**Extrait du document**
<<<<

Alors que les vacances d’été approchent, nombreux sont ceux qui rêvent d’évasion en pleine nature. Et, peut-être, de pouvoir admirer la faune sauvage : rapaces, marmottes, chamois, lynx… Ce qui pose la question de notre rapport au « sauvage ». La transformation de nos pratiques récréatives (notamment en matière de sport et de loisirs de pleine nature) est-elle compatible avec le maintien de conditions de vie et de conservation appropriées pour la faune sauvage ?
Loin d’être anodines, nos activités de loisirs de plein air façonnent nos représentations et notre capacité à cohabiter avec les autres êtres vivants. L’histoire et la sociologie des pratiques récréatives montrent que la nature est souvent perçue comme un décor à admirer plutôt qu’un espace partagé avec des animaux sauvages. C’est ce que j’explore également dans le chapitre d’un ouvrage à paraître courant 2025 aux éditions Quae.

>>>>

**Données fournies**
<<<<

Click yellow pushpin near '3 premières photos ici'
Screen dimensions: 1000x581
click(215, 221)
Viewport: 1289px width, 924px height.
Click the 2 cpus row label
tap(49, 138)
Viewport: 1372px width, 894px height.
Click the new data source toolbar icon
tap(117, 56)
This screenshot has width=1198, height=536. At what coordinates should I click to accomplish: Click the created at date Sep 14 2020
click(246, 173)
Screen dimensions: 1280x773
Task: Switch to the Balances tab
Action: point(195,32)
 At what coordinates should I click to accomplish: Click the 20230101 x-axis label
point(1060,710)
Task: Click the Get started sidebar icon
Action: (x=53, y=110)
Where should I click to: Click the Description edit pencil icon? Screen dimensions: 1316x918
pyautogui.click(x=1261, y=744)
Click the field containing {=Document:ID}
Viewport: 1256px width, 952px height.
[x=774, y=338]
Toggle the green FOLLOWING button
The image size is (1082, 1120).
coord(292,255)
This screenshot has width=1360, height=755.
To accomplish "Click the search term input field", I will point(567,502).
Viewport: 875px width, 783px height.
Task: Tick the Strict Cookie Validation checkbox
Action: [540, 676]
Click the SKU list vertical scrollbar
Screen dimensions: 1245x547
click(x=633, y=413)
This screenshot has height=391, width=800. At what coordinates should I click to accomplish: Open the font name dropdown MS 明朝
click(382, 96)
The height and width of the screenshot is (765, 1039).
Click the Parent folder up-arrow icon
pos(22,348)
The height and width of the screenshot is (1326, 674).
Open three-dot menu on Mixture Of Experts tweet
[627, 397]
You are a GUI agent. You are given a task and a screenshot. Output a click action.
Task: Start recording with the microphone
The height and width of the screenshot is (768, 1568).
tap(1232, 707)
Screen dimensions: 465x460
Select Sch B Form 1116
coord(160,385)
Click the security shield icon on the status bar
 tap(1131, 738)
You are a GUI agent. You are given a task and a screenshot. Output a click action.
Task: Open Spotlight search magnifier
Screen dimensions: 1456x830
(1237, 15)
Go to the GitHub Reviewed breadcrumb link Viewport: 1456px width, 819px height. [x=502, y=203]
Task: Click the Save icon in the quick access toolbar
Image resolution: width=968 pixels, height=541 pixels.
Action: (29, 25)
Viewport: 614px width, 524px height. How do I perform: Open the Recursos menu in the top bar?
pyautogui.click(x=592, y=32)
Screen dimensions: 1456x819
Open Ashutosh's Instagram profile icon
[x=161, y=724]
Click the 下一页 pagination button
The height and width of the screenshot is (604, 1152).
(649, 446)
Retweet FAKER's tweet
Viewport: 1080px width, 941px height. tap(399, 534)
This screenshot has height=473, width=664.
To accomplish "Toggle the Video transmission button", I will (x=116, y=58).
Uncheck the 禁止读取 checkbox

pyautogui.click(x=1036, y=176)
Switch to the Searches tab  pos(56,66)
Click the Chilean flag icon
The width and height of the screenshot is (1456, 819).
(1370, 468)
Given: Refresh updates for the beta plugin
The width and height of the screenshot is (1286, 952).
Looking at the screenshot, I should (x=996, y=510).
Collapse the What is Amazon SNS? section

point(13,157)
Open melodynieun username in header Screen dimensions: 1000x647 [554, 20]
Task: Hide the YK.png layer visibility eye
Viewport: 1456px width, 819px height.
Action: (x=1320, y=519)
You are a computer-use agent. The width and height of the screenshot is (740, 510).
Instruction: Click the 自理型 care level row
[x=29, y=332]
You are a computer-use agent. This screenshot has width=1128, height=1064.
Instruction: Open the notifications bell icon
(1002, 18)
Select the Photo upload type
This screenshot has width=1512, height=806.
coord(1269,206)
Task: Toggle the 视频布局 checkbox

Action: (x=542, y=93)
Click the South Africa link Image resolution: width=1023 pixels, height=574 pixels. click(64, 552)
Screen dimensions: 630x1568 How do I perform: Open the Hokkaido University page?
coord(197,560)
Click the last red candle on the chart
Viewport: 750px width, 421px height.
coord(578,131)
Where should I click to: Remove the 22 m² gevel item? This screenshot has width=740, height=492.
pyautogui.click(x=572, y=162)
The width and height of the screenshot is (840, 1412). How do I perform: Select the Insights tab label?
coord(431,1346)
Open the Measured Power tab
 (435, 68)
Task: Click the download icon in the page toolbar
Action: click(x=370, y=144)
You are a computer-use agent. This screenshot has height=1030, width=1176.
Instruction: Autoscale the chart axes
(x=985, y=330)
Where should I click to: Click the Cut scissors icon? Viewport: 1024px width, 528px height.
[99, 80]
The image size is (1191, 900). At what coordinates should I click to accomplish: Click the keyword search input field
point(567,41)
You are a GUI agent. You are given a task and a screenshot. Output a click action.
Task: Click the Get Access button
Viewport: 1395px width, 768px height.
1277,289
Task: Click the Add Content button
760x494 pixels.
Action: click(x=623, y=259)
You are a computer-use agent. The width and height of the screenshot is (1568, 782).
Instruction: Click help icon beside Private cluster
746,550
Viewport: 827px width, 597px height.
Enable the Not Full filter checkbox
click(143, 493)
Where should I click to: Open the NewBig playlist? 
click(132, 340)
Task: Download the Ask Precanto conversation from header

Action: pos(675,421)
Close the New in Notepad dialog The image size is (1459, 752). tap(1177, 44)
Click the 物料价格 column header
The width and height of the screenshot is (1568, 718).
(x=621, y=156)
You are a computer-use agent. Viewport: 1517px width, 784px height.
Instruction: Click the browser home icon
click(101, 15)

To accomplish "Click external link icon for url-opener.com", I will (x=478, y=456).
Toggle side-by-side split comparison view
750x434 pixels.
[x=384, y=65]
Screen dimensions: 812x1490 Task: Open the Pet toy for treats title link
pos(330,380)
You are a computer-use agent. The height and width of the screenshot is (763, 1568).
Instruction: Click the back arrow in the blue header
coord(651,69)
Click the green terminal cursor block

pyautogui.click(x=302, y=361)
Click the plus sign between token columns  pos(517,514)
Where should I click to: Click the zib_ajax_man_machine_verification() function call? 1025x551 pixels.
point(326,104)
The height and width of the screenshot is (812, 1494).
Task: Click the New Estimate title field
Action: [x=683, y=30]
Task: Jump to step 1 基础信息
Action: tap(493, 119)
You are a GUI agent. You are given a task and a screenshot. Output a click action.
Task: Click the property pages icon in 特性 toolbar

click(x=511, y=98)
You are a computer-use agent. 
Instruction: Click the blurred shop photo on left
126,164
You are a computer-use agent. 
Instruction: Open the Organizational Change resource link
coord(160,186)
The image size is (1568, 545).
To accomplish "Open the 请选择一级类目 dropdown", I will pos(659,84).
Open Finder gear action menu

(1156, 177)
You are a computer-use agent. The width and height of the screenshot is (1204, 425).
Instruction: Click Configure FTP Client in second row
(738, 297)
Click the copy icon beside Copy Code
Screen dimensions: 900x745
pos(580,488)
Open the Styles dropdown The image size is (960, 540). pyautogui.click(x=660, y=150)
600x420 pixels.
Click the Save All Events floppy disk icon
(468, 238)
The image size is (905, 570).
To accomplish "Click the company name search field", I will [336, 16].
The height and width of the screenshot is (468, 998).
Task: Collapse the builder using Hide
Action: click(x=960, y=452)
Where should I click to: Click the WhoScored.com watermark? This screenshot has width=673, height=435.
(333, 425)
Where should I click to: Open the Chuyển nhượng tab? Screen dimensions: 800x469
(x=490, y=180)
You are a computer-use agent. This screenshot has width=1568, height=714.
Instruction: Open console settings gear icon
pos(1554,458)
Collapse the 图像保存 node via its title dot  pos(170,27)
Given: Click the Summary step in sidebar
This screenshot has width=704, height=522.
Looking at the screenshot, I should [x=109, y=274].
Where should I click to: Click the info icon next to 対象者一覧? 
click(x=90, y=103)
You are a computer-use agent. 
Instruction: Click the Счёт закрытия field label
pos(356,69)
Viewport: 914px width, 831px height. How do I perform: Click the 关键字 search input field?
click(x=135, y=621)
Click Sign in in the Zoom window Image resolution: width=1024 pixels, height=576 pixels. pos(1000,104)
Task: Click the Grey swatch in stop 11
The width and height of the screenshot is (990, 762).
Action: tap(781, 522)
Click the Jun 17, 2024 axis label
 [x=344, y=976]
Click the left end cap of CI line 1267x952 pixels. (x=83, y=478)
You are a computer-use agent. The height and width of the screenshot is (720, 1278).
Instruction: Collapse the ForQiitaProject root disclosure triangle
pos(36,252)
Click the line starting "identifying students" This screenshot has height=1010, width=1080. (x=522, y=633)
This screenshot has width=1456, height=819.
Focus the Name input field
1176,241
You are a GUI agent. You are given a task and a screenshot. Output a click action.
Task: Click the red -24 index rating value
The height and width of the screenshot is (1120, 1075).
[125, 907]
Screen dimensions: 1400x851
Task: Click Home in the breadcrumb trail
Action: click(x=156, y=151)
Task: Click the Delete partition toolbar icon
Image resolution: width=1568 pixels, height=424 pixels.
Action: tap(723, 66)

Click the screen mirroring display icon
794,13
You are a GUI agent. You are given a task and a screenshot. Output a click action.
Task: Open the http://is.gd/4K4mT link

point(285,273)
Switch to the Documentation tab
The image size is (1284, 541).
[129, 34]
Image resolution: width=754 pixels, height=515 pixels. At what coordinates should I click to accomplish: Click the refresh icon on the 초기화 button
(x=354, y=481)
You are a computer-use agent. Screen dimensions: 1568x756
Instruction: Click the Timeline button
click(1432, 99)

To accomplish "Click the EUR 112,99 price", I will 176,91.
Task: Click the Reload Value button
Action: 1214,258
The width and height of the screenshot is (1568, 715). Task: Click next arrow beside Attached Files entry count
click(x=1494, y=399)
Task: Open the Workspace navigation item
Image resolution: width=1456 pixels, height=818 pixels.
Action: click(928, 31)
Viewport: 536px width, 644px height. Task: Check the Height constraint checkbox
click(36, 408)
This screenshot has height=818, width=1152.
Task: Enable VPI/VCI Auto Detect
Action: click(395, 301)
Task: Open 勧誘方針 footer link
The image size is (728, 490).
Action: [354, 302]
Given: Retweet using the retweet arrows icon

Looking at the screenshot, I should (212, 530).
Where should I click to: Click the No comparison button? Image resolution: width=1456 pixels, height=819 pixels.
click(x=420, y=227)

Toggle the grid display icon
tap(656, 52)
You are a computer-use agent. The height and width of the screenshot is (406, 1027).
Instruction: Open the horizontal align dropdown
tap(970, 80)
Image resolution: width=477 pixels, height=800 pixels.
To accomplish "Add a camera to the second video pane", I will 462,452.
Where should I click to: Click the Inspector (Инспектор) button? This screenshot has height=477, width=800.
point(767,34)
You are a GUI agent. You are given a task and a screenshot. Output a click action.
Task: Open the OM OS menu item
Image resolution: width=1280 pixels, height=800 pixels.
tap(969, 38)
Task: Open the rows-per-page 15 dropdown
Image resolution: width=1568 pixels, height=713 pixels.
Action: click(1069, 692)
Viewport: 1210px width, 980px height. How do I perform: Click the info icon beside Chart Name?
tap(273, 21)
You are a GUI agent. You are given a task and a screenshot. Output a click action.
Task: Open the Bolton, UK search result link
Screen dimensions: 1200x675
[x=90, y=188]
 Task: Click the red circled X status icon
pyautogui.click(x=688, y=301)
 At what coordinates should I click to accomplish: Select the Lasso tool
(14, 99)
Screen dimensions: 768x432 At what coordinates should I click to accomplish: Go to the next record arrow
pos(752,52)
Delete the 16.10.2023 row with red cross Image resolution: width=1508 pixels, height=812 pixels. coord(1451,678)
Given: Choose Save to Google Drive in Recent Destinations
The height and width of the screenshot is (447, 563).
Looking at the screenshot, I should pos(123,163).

>>>>

**Travail demandé**
Dans l'extrait sur les loisirs de plein air, comment la nature est-elle souvent perçue d'après l'histoire et la sociologie des pratiques récréatives ? Le matériel fourni n'intervient pas dans ce travail.

**Réponse attendue**
Elle est souvent perçue comme un décor à admirer plutôt que comme un espace partagé avec des animaux sauvages.